So, here it is a brand new year and my 2nd to oldest son is going back to college for the spring semester. Granted, we had already gone through the whole 'going off to live in the college dorms as a freshman' ritual, but he ended up having to take a medical withdrawal and leave school due to unexpected surgeries. He came home mid-semester, endured his surgeries and was ready to tackle the world again in 2012. I admire his tenacity. He would go back to college even if it was going to be on crutches, in a brace, with an unhealed wound with fresh stitches- and no tendon to speak of in his left knee. (I'll share THAT whole story later).
Now, it was time for take two.
I thought I was ready for this. We took the going-back-to-school shopping trip to stock up on whatever it is that is important for an 18 year old boy to have at school. He was packed. His classes were set. His dorm was assigned.
On Sunday my husband and I loaded up the truck and drove the two hours to what was to be Cody's home for the next several months. It was very quiet on the campus. Classes would not start until Wednesday so many people were still out on Winter break.
It took all of fifteen minutes to move Cody's college 'stuff' into his new room. We took a double look inside the truck to make sure he had everything. He did, of course (I was stalling at this point).
I asked him and his dad to turn so I could snap a picture of them standing out front of his dorm. Then I handed the camera off to my younger son to capture this goodbye moment between me, Cody and Dad.
that.is.when.it.happened.
I broke down, grabbed my baby (even though he is almost a foot taller than me) and BALLED my eyes out! Believe me when I say, I did NOT see this coming. The water just started pouring out of my eyes until I was practically hyperventilating. This was ridiculous, I know.

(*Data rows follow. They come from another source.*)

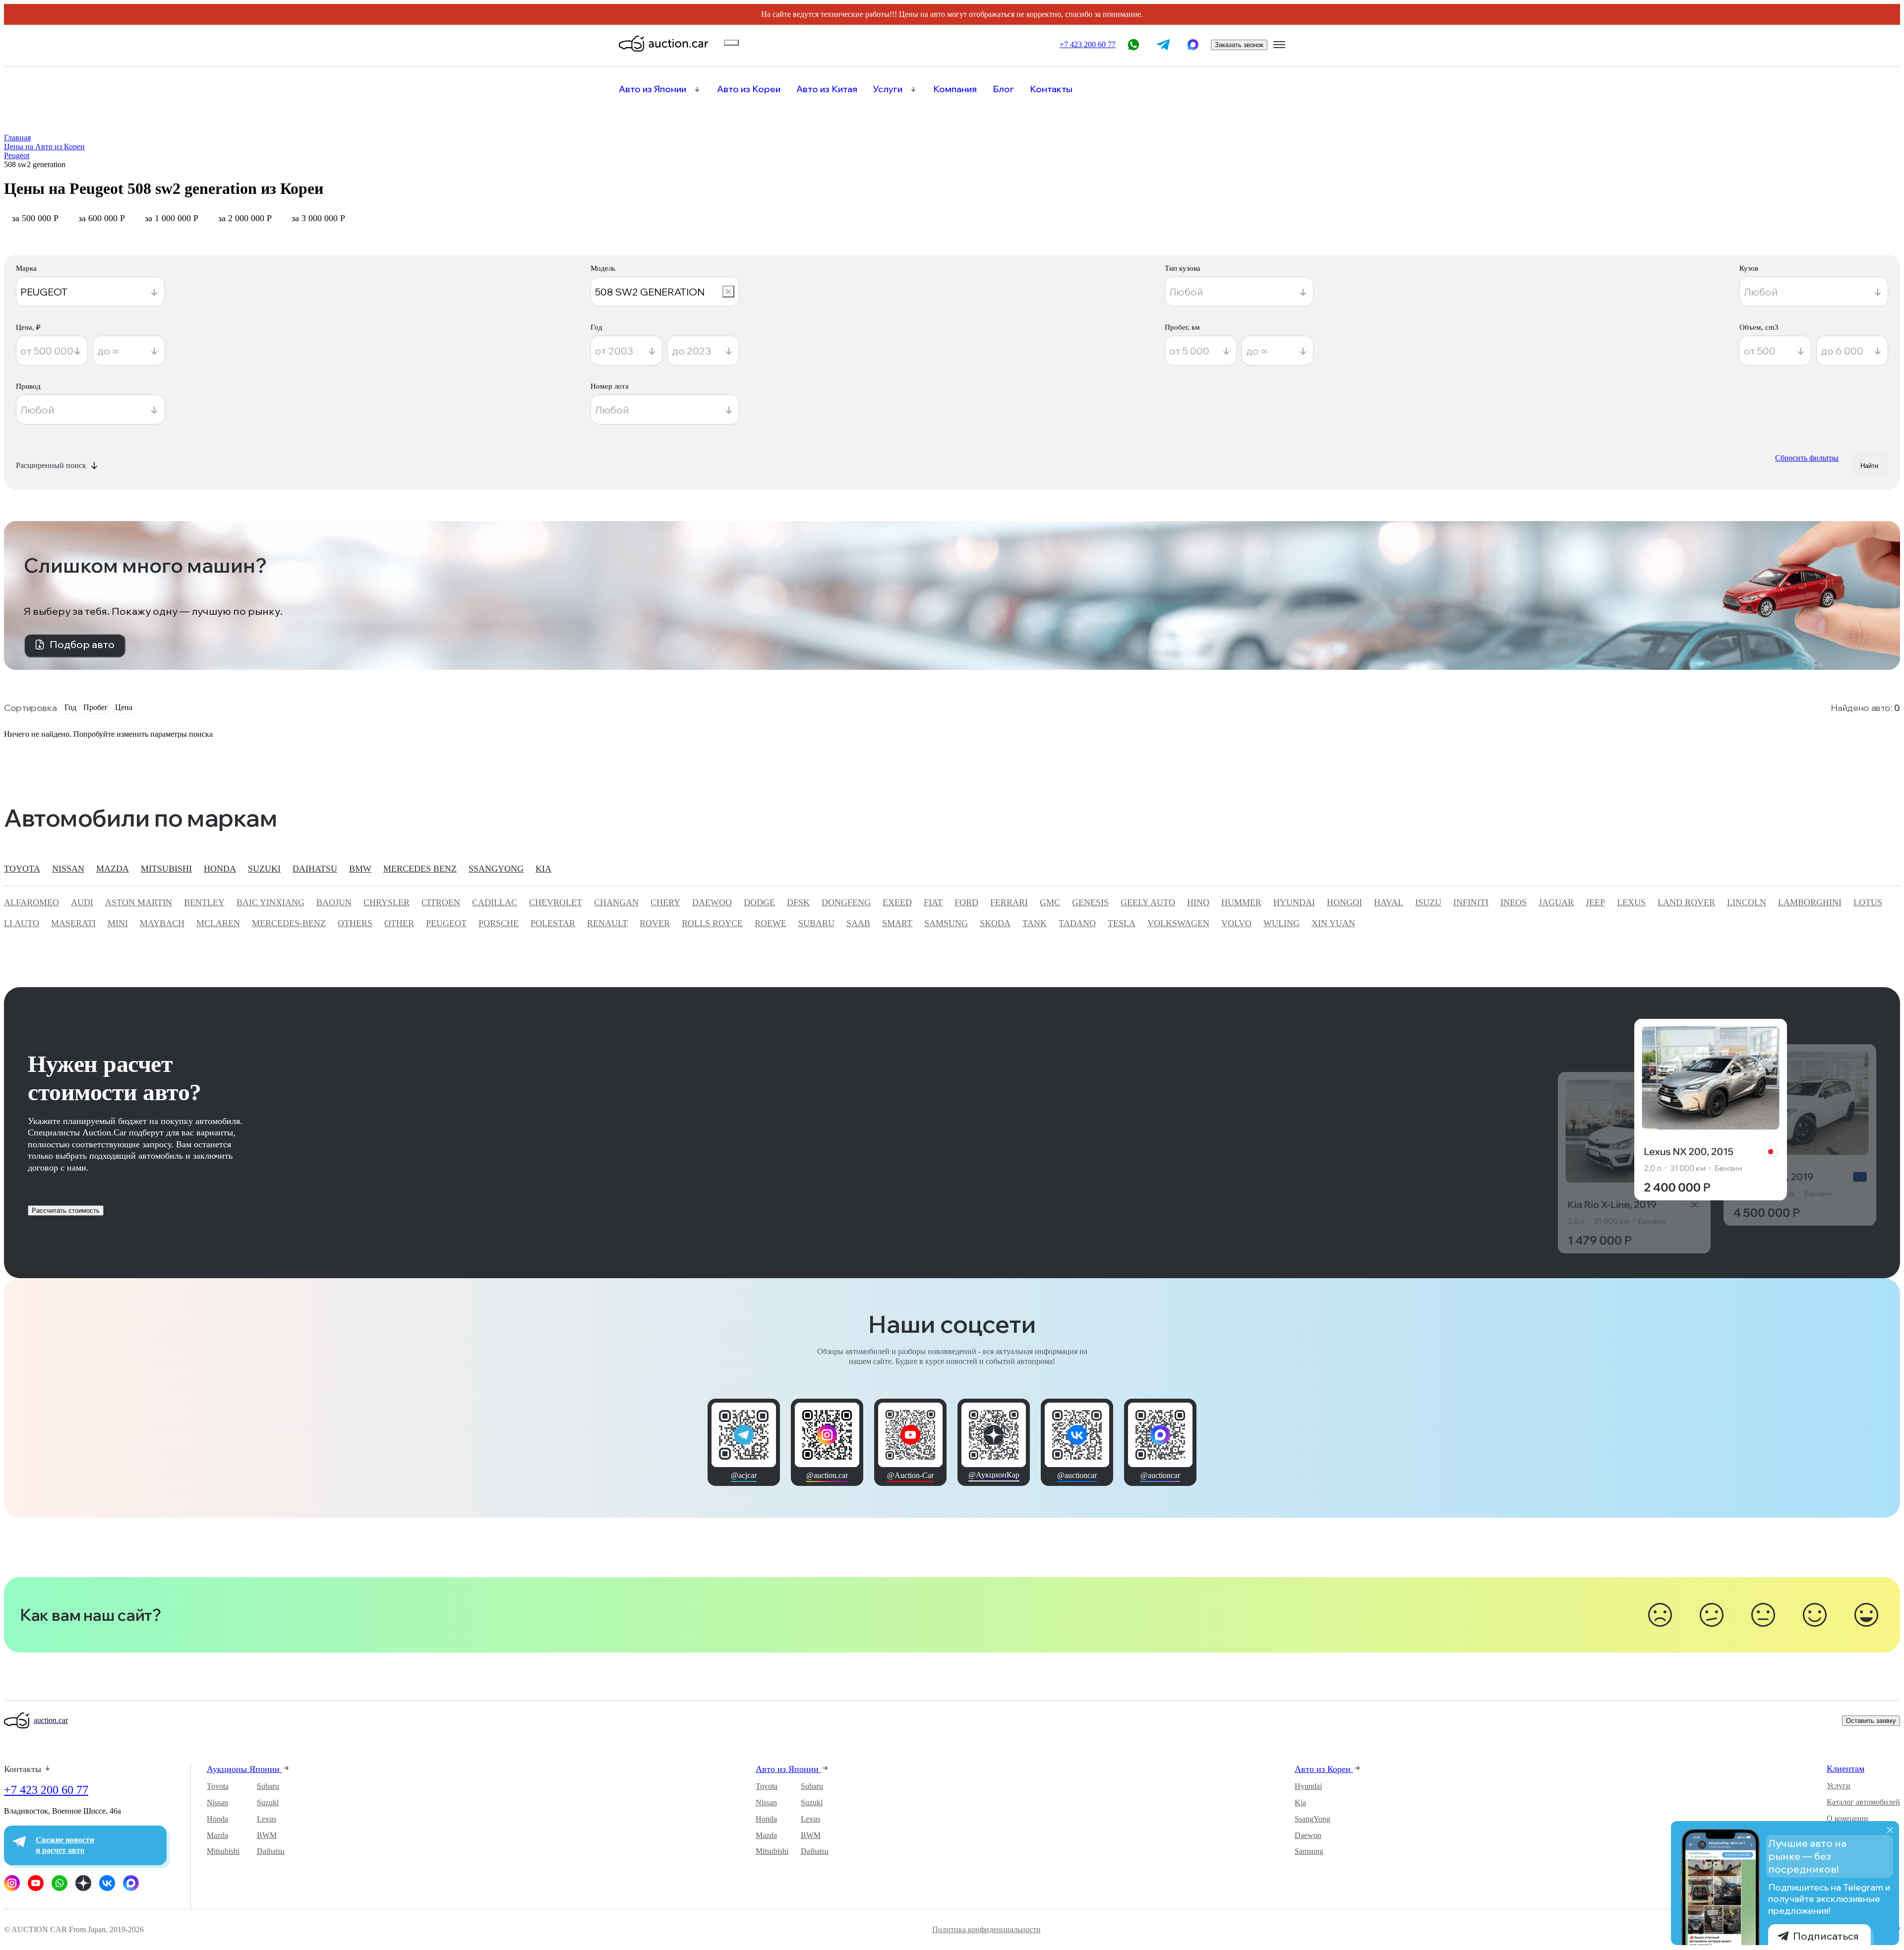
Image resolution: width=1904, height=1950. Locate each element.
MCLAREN (218, 923)
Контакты (1051, 89)
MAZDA (112, 869)
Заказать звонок (1239, 45)
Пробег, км (1182, 327)
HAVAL (1388, 902)
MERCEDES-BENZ (289, 923)
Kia (1300, 1802)
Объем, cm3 (1759, 327)
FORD (966, 902)
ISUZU (1428, 902)
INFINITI (1470, 902)
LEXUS (1631, 902)
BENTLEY (204, 902)
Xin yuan (1333, 923)
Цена (123, 707)
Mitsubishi (223, 1851)
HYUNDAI (1294, 902)
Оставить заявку (1871, 1720)
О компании (1847, 1818)
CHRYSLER (386, 902)
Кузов (1748, 268)
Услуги (887, 89)
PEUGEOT (446, 923)
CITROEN (440, 902)
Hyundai (1308, 1786)
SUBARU (816, 923)
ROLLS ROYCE (712, 923)
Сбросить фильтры (1807, 458)
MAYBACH (162, 923)
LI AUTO (21, 923)
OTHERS (355, 923)
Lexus (266, 1819)
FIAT (933, 902)
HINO (1198, 902)
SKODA (995, 923)
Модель (603, 268)
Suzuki (268, 1802)
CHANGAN (616, 902)
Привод (28, 386)
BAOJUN (334, 902)
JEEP (1595, 902)
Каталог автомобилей (1863, 1802)
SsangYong (1312, 1819)
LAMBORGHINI (1810, 902)
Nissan (217, 1802)
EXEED (897, 902)
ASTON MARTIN (138, 902)
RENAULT (607, 923)
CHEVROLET (555, 902)
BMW (360, 869)
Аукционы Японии (244, 1769)
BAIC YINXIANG (270, 902)
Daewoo (1308, 1835)
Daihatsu (271, 1851)
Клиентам (1845, 1768)
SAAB (858, 923)
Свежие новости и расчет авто (65, 1844)
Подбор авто (82, 644)
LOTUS (1867, 902)
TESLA (1121, 923)
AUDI (82, 902)
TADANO (1077, 923)
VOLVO (1236, 923)
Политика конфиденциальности (986, 1930)
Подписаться (1826, 1936)
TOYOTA (22, 869)
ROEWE (770, 923)
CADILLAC (494, 902)
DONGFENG (846, 902)
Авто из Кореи (748, 89)
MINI (118, 923)
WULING (1281, 923)
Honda (217, 1819)
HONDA (220, 869)
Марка (26, 268)
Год (596, 327)
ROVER (655, 923)
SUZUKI (264, 869)
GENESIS (1090, 902)
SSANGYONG (496, 869)
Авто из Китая (826, 89)
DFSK (798, 902)
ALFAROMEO (31, 902)
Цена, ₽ (28, 327)
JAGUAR (1556, 902)
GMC (1050, 902)
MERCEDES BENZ (420, 869)
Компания (955, 89)
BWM (267, 1835)
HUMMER (1241, 902)
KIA (543, 869)
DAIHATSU (315, 869)
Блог (1003, 89)
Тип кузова (1182, 268)
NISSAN (68, 869)
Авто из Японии (652, 89)
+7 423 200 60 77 (46, 1789)
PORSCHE (498, 923)
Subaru (268, 1786)
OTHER (399, 923)
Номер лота (610, 386)
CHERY (665, 902)
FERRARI (1009, 902)
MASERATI (73, 923)
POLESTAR (553, 923)
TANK (1034, 923)
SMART (897, 923)
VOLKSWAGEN (1178, 923)
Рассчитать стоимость (66, 1210)
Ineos (1513, 902)
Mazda (217, 1835)
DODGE (759, 902)
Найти (1869, 466)
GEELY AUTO (1148, 902)
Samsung (1309, 1851)
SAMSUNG (946, 923)
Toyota (218, 1786)
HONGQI (1344, 902)
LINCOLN (1746, 902)
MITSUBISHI (166, 869)
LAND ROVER (1686, 902)
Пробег (95, 707)
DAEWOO (712, 902)
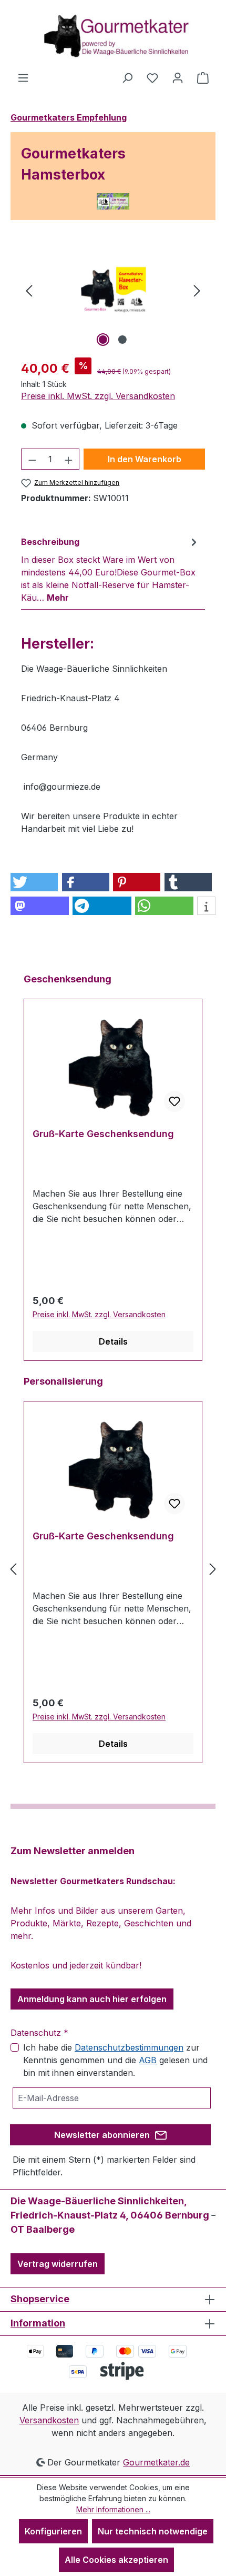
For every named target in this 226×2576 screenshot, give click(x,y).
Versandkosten (49, 2420)
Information (38, 2323)
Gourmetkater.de (156, 2462)
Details (113, 1341)
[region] (113, 290)
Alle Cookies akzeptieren (116, 2559)
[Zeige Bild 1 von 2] (103, 339)
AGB (148, 2060)
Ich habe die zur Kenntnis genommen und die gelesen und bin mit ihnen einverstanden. (115, 2060)
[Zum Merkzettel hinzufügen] (174, 1101)
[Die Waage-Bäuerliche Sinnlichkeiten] (113, 201)
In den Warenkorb (144, 459)
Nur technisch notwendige (153, 2531)
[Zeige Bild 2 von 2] (122, 339)
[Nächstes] (197, 290)
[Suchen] (127, 77)
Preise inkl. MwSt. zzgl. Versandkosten (98, 396)
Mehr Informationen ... (113, 2509)
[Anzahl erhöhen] (69, 459)
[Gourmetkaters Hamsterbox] (113, 290)
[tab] (110, 569)
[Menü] (23, 77)
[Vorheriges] (29, 290)
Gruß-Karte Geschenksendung (103, 1133)
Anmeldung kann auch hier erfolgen (92, 1999)
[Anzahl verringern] (32, 459)
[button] (34, 882)
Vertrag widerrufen (57, 2264)
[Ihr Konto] (177, 77)
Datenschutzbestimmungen (129, 2047)
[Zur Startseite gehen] (113, 35)
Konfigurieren (53, 2531)
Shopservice (40, 2298)
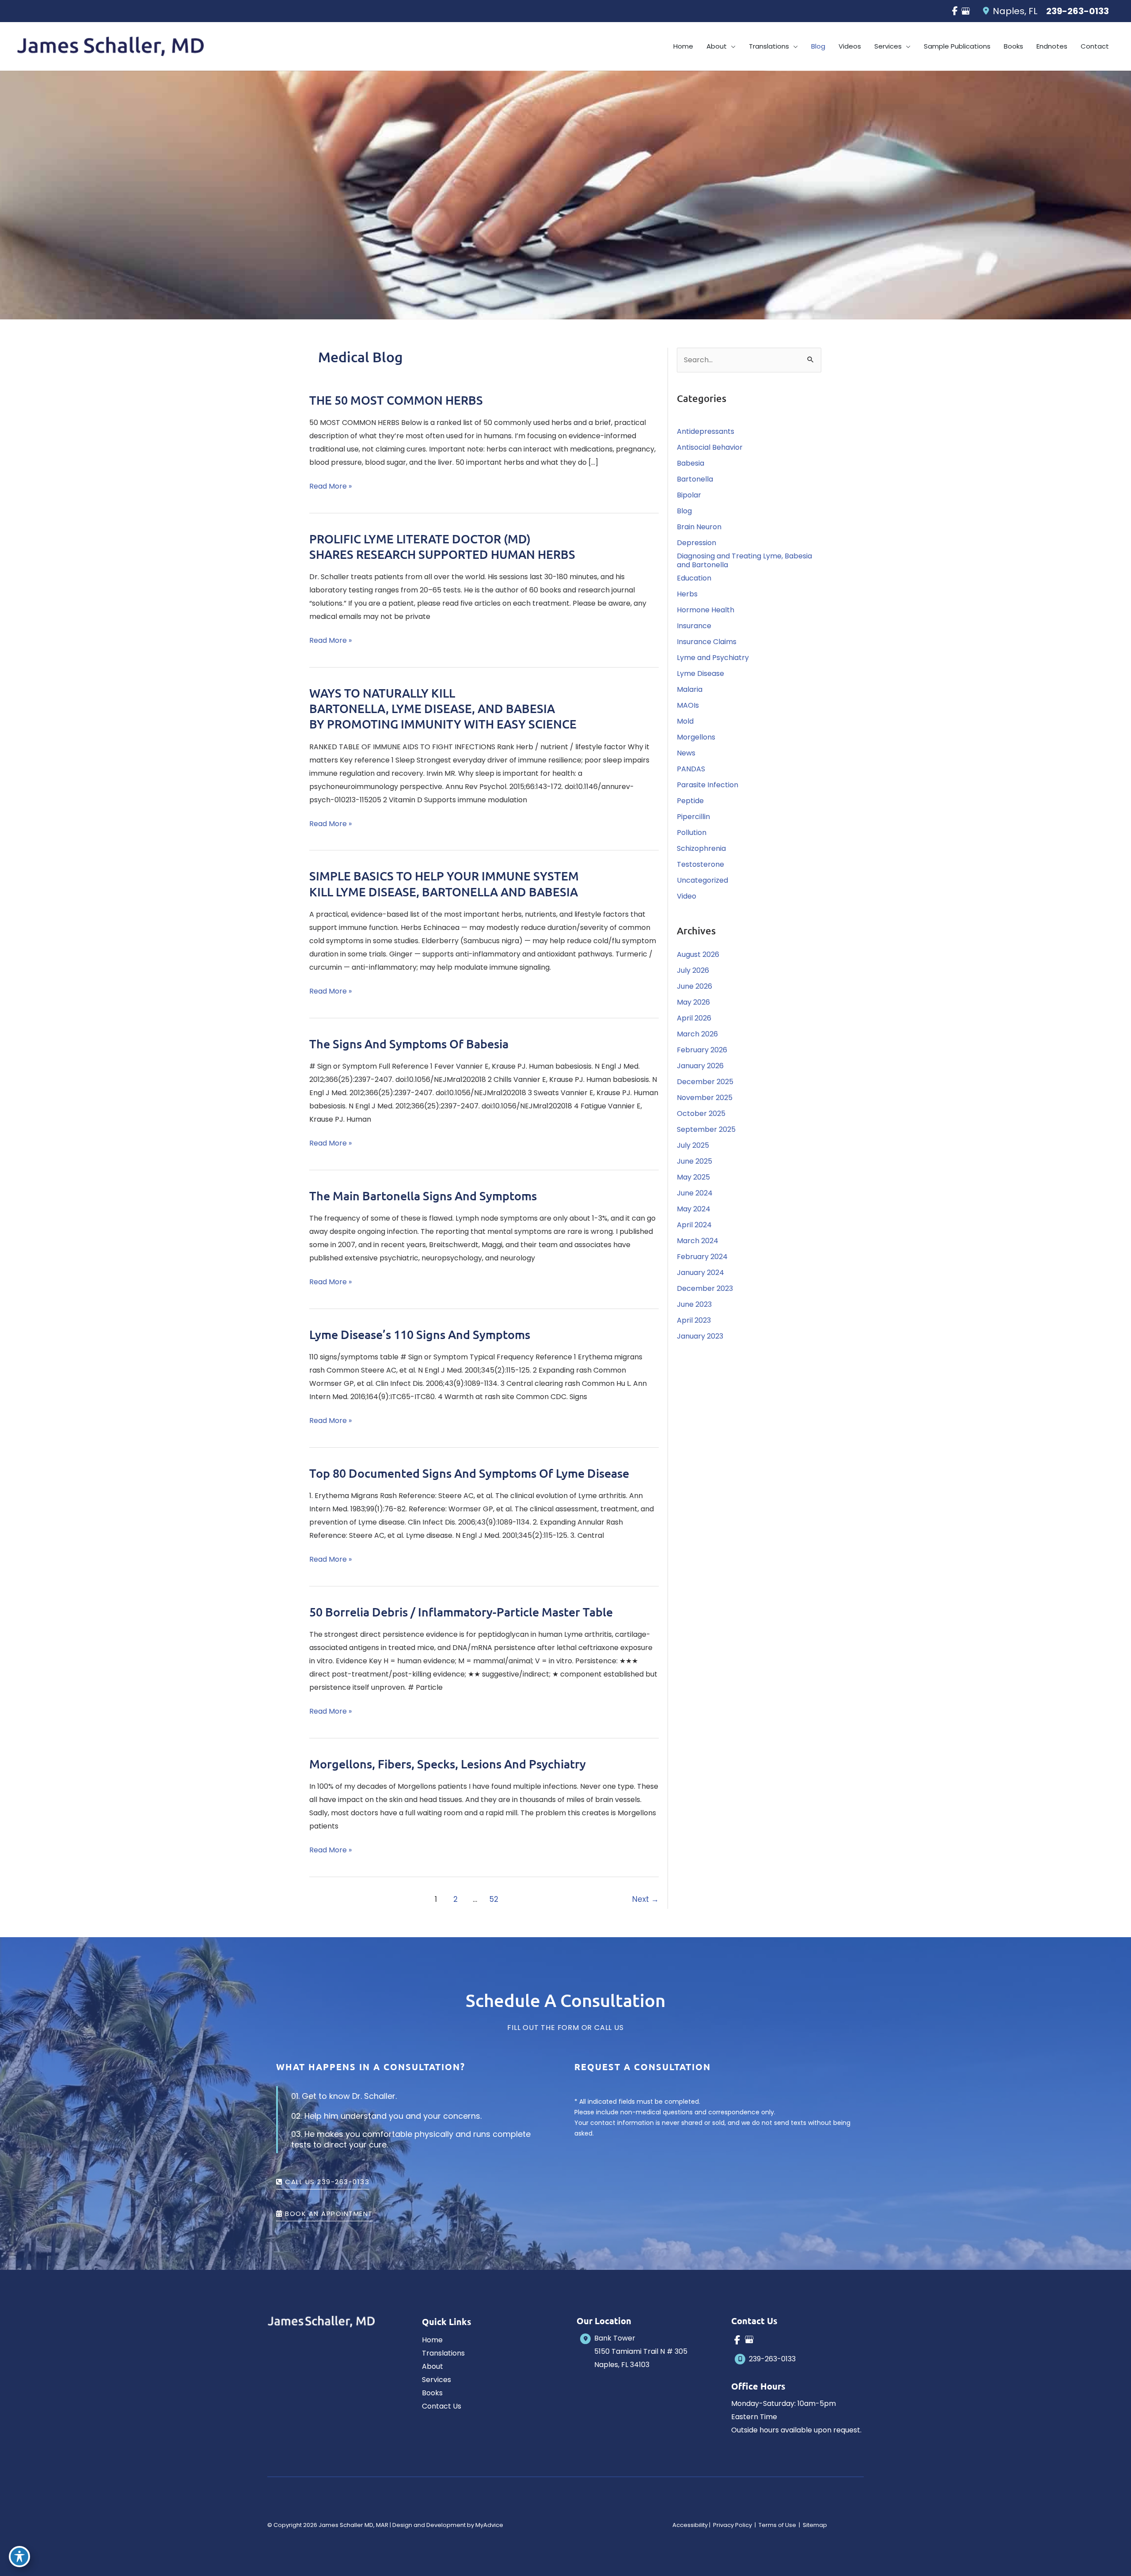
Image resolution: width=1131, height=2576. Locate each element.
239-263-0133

PULL IT TOGETHER. (I tend to talk to myself a lot when I'm overly emotional).
It seems like every emotion that I had been bottling up just came to the surface. I could not believe that I was going to leave my poor (not physically well) son all alone in a city by himself! I would not be able to monitor his stitches or healing. I would not be able to slow him down or keep him off his leg.
I wouldn't be able to "Mother" him. And this made me sad (for lack of a better word).
Am I a bad mom? He is not yet healed but HE wanted to go back to college. He got the doctors okay. I understand his feelings but CAN"T understand mine!
Anyway, I hugged him tight one last time, got in the truck, looked back over my shoulder as we pulled away. He waved at the door....and the water works started again. BAD. You know the kind of cry where you can't breath? Yep, that was me. My poor husband. He drove. And squeezed my hand and reassured me that Cody would be just fine. You know, he said all the things he was suppose to say. But, I just put on my sunglasses and silently cried for at least 30 miles or more.
I got home and his room was empty. I cried again.
Boy, in writing I really sound like a big cry baby. I'm not, really. 2012 is just off to a rocky emotional start for me. Was it too early to call and check on him? Yes, of course it was. I don't want to be that kind of 'helicopter' mom. I waited. It almost killed me.